Code Quality - Interview with João Caxaria



What makes code good? How do you tell bad code from good one? Issues like this come to mind when you think about the concept of code quality. To get a better idea of the topic, I’m interviewing João Caxaria

Can you tell a bit about yourself?

João Caxaria

I’m a software engineer currently disguised of a CTO for Codacy. Before this, I did several years of software development as a consultant, having worked in several different companies, from small game studios to industry giants such as Citibank.

How would you describe the term code quality to someone who has never heard of it?

Code quality is a hard thing to explain; Having a good code quality will mean your code is less error prone but having no errors in your code does not mean good code quality. Good code quality reflects itself on a application whose architecture is well built, easily explainable and well understood by your peers.

Code quality is code that is easily extendable and provides a framework to work upon for the next developers that find it vs. removing the current code and starting over. Code quality is safety in deployments, and predictable development times on new features.

How do you measure code quality?

To measure code quality, you need to look at several components in your code: code issues, code consistency, proper namespace or package responsibilities, class dependencies should be kept to a minimum, code coverage, etc etc. Some stuff can be measured automatically, and some still requires human reviewers.

Why is code quality important?

Code quality is not always important! For example, if you’re doing a prototype, code quality takes a secondary role when compared to speed of delivery.

If you’re working on a project on which you will build a mission critical part of your company, then code quality is the most important thing you can think of; it will allow you to continuously grow your project and have your company grow with it.

I believe several current software development processes will be changed or improved by Machine Learning / AI techniques. Although foreseeing the future is hard, if I had to bet on something, it would be on this.

What advice would you give to programmers getting into web development?

Have fun and and don’t be afraid to create and experiment new things.

Who should I interview next?

Florian Motlik for sure. Smartest and kindest fellow I had the pleasure to talk to and learn from.
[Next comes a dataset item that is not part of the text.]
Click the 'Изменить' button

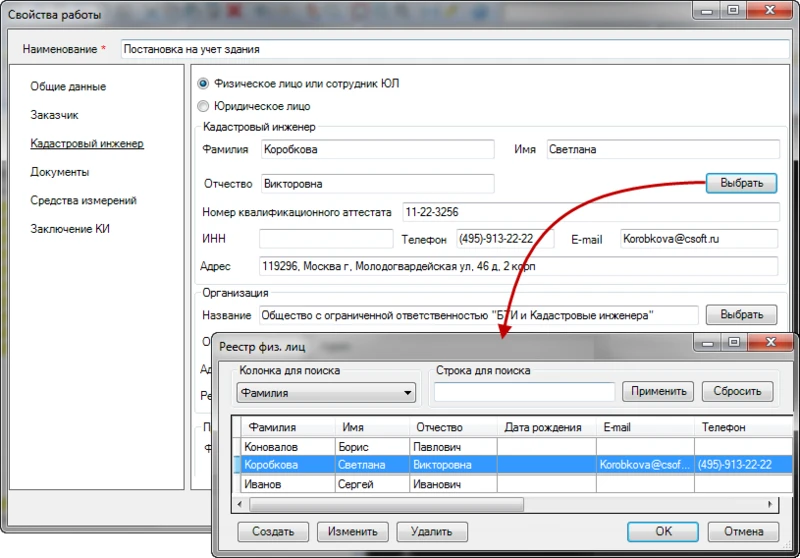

Would read anything he says without second thoughts.

Any last remarks?

Thank you for your time and making me think about this and how to put it in written form :)
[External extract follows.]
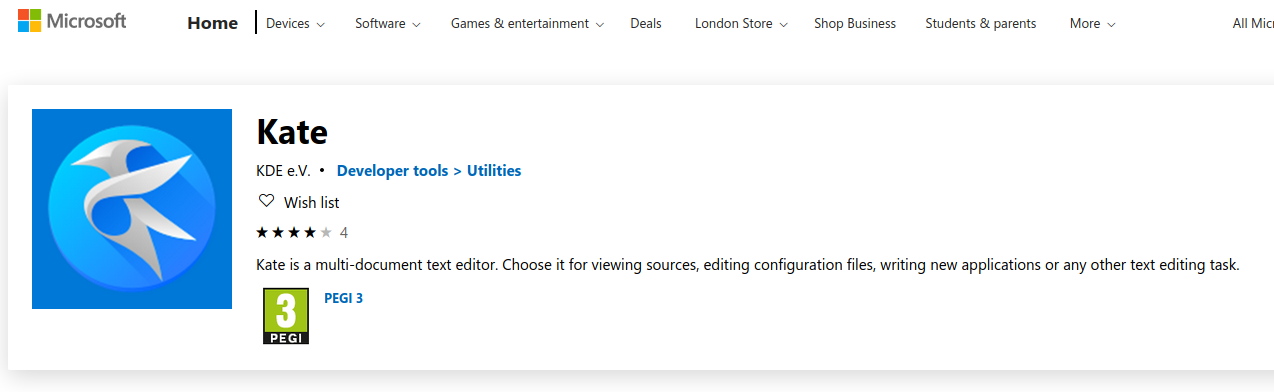Go to the Home link
Image resolution: width=1274 pixels, height=392 pixels.
tap(212, 23)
Thanks for the interview João! I think code quality is one of those things that’s easy to overlook. You definitely feel it when you are working. I found it particularly interesting that you noted it doesn’t matter that much always.

Especially during prototyping phase it’s more important to explore the idea space than end up with a technically perfect implementation. Techniques, such as using tracer bullets, come in handy here as you are still guessing and trying to figure out a good direction.